Shownotes Transcript

“The Thanksgiving Play” is a play about the making of a play. Four performers struggle to devise a Thanksgiving performance that’s respectful of Native peoples, historically accurate (while not too grim for white audiences), and also inclusive to the actors themselves. A train wreck ensues. “First it’s fun. . . . You get to have a good time in the theatre. I would say that’s the sugar, and then there’s the medicine,” the playwright Larissa FastHorse tells the staff writer Vinson Cunningham. “The satire is the medicine, and you have to keep taking it.” FastHorse was born into the Sicangu Lakota Nation, and was adopted as a child into a white family. She is the first Native American woman to have a play produced on Broadway. “When I was younger, it was very painful to be separated from a lot of things that I felt like I couldn’t partake in because I wasn’t raised on the reservation or had been away from my Lakota family so long,” she says. “But now I really recognize it as my superpower that I can take Lakota culture . . . and contemporary Indigenous experiences and translate them for white audiences, which unfortunately are still the majority of audiences in American theatre.”*This segment originally aired on April 14, 2023. *

Plus, earlier this year, the author and essayist Ayelet Waldman wrote an essay for The New Yorker about taking up a new hobby.
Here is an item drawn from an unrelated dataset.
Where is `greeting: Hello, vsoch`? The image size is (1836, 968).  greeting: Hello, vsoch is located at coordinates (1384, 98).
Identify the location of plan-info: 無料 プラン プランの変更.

Trying to cope with intensely stressful news, Waldman dove head first into teaching herself how to quilt. “I would get up in the morning, I would go to the sewing machine. I would quilt all day and then I’d go to sleep. It wasn’t like I was checking out; I was still very much involved and invested in what was going on,” she told the producer Jeffrey Masters. “But somehow I could tolerate it while I was using my hands, and I decided I want to know how and why.” Waldman talked with neuroscientists about the reason that certain brain activities seem to relax us. And to her surprise, it wasn’t hard to find hours each day, in the life of a busy writer, to pursue a new vocation. “Honestly,” she admits, “I was literally spending that time on the Internet.”